• PAGE EXCERPT
The need for coherence and transparecy of tax decisions

by Executive Editors

As Lebanon celebrates its recent military victory over Islamic State fighters on this side of the Lebanese-Syrian border and mourns over the recovered bodies of nine army soldiers, local politicians are again embroiled in another battle of sorts: one over taxation.

After many months vacillating over whether or not to issue new taxes, lawmakers agreed in July to the measures. The legislation then sat on the desk of the president for nearly a month before the required signature was inked. But on the last day of August, in a surprising move, the Constitutional Council issued an injunction temporarily freezing the tax hike while it studied an appeal challenging the law, effectively delaying the tax implementation – at least until Lebanon’s highest court issues its final decision in September.

The court’s ruling was just the latest twist in what has been a long and winding road of confusion, where along the way, details were obscured on which new taxes would be introduced or increased, how much more money people and businesses would have to pay, when the new measures would enter into force, and what the revenues would actually be used for. The opacity of the tax adoption process allowed for manipulation of the public conversation from many different sides. Citizens should be informed about proposed taxes, and public and elected officials should explain their necessity in good faith, instead of welding the issue to their political or electoral cause.

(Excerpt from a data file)
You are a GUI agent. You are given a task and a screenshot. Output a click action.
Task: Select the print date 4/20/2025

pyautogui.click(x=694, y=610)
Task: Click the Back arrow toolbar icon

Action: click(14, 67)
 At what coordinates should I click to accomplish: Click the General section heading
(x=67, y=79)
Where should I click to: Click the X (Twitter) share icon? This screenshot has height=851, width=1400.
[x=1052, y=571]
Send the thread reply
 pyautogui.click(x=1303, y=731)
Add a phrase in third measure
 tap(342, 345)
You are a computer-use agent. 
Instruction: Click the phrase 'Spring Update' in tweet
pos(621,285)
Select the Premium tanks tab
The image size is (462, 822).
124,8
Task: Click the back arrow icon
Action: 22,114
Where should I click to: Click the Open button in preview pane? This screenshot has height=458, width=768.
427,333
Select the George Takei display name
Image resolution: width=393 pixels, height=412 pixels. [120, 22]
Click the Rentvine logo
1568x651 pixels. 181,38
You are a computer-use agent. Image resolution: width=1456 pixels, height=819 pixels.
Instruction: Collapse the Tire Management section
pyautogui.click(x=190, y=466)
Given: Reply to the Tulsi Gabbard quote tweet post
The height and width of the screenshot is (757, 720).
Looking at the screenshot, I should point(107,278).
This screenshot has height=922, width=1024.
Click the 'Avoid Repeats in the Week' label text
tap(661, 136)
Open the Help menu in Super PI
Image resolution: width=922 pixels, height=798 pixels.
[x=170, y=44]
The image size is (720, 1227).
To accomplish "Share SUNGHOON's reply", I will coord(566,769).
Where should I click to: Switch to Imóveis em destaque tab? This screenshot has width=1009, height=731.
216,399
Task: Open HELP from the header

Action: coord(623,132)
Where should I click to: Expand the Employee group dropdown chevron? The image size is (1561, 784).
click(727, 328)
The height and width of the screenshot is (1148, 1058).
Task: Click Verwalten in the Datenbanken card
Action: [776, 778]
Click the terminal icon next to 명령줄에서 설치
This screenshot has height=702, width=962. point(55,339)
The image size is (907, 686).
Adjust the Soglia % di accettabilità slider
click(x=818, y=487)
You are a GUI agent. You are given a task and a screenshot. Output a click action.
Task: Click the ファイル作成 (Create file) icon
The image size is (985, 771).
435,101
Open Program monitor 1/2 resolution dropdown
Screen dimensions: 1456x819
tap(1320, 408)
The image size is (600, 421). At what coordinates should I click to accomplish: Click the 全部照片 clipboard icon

• REQUIREMENT 1
List every detail that the editorial on Lebanon's tax decisions says was obscured along the way.
• REQUIREMENT 2
According to the editorial on Lebanon's tax decisions, what did the Constitutional Council do on the last day of August?
• REQUIREMENT 3
Carry the editorial on Lebanon's tax decisions forward from its final sentence.

• RESPONSE 1
- Which new taxes would be introduced or increased
- How much more money people and businesses would have to pay
- When the new measures would enter into force
- What the revenues would actually be used for

• RESPONSE 2
It issued an injunction temporarily freezing the tax hike while it studied an appeal challenging the law.

• RESPONSE 3
For several years, the International Monetary Fund in its annual Article IV paper has argued that tax measures should be passed and that fiscal measures were needed to put the public debt on a sustainable path — irrespective of the salary scale. But the new taxes have been framed to the general public as necessary to pay for a salary increase for public workers — public and elected officials said they needed $1.2 billion for the salary scale, while simultaneously new revenue was being created via increased taxation; it was easy and expedient to link the two. However, tax legislation was not designed to pay the wage scale increase — despite the public narrative and the argument presented to the court — but instead was aimed at shoring up public revenue to close the deficit, which, of course, is being made bigger by the wage increase.

[pullquote] At the highest levels of the Ministry of Finance there is significant awareness of the need for a coherent, and more equal taxation system [/pullquote]

Fix the right problems

Citizens are in the right to complain about the new measures, Director General of the Ministry of Finance Alain Bifani tells Executive in an interview (see Q&A page 44). But Bifani argues the new taxes are necessary for the government to continue treading water financially, that Lebanon’s tax burden is reasonable — though the system could be fairer — and that it is public services that are too expensive. Now that the revenue side has been adjusted, it is time to turn the focus to fixing expenditures and developing a growth environment for the private sector.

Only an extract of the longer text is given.